Khouribga, une ville française… (23)

En 2020, nous célébrons le centenaire de la fondation de la ville de Khouribga et celle de l’OCP, l’Office Chérifien des Phosphates voulu par Lyautey. Jnaynar Lotti comme le nomment les indigènes des Ouled Abdoun, en signant le décret du 27 janvier 1920, est conscient du caractère exceptionnel de l’Office, prononcé « Loufisse » par les autochtones, et décide d’en confier l’exploration et l’exploitation au seul « Magasin» (ma5zen) afin d’éviter la rapacité libérale du secteur privé.

Enfant, Jnaynar Lotti fait une chute du balcon du premier étage, à l’âge de dix-huit mois, et se brise la colonne vertébrale. Il va subir plusieurs interventions chirurgicales et porter des béquilles et un corset en fer pendant dix ans. Cet accident a des conséquences à la fois sur son tempérament et sur sa psychologie. Il va rester alité fréquemment et passer son temps à lire des livres d’histoire. Il est grisé par l’épopée napoléonienne mais aussi par les récits des explorateurs, des voyageurs et des missionnaires. Dès qu’il est débarrassé de son corset, il va faire preuve de résilience et se mettre au sport pour se refaire une santé. Il joue à construire des villes dans le sable. Après son bac à sable, il accède à « Ginette », une « Prépa » très select, le lycée Sainte Geneviève tenu par des jésuites. Jnaynar Lotti est marqué, comme la plupart des jeunes gens de sa génération, par l’humiliante victoire de Bismarck qui fit prisonnier Napoléon III à Sedan en 1870. Trois ans après la défaite, Jnaynar Lotti choisira l’École militaire de Saint-Cyr plutôt que Polytechnique. Bien que ses résultats y soient excellents, Jnaynar Lotti ne s’y plaît pas et nourrit sa réflexion de rêves de grandeur et d’une profonde recherche spirituelle. Il s’oppose aux excès du libéralisme – c’est pour cette raison qu’il réserva en 1920 l’exclusivité de la gestion de l’OCP au seul Makhzen – et refuse les solutions révolutionnaires. Il adhère à l’œuvre des cercles catholiques d’ouvriers pour éviter de nouveaux drames comme celui de la « Commune » et défend les intérêts matériels et moraux des ouvriers.
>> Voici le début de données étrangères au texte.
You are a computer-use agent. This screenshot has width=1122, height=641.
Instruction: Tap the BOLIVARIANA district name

Les Communards étaient les Gilets Jaunes de l’époque (cf. Canard Libéré N°544 à N°572 – Gil & John). Monarchiste de raison, légitimiste par romantisme, ce dernier ne cache pas ses opinions royalistes alors que la France est devenue républicaine et anticléricale. D’après certains historiens, il se pose également sérieusement la question de la vocation religieuse : à deux reprises il va faire une retraite en montagne, sur les hauteurs de Grenoble, au monastère de la Grande Chartreuse où des moines fabriquent et gardent secret depuis des siècles la recette, à base de plantes de montagne, de la fameuse liqueur Chartreuse. Sur l’année 2020, qui n’est pas encore finie, ces moines vont réaliser un chiffre d’affaires avoisinant les 21 millions d’euros ! Le cinéaste Quentin Tarantino a rendu hommage à cette liqueur dans son film « Death Proof », Boulevard de la Mort : « Chartreuse est la seule liqueur qui est si bonne qu’elle a donné son nom à une couleur ». La scène est jouée par Tarantino himself: « Chartrouze… the only liquor so good they named a colour after it! » La devise de Jnaynar Lotti, tirée de William Shakespeare, est restée célèbre : « La joie de l’âme est dans l’action ». Deux ans plus tard, il devient lieutenant, part deux mois en Algérie avec ses camarades de promo. L’Algérie le passionne. Il y passera deux ans, d’abord à Orléansville (l’actuelle Chlef), puis à Alger. Il critique la politique coloniale française et prône un « système plus civilisé et plus humain ». Jnaynar Lotti a hérité d’une grosse maison de maître, le château de Crévic, où il a pris l’habitude d’entasser ses souvenirs. Au début de la guerre 1914-18, les Allemands ont incendié son héritage, jaloux de sa réussite au Maroc. (A suivre)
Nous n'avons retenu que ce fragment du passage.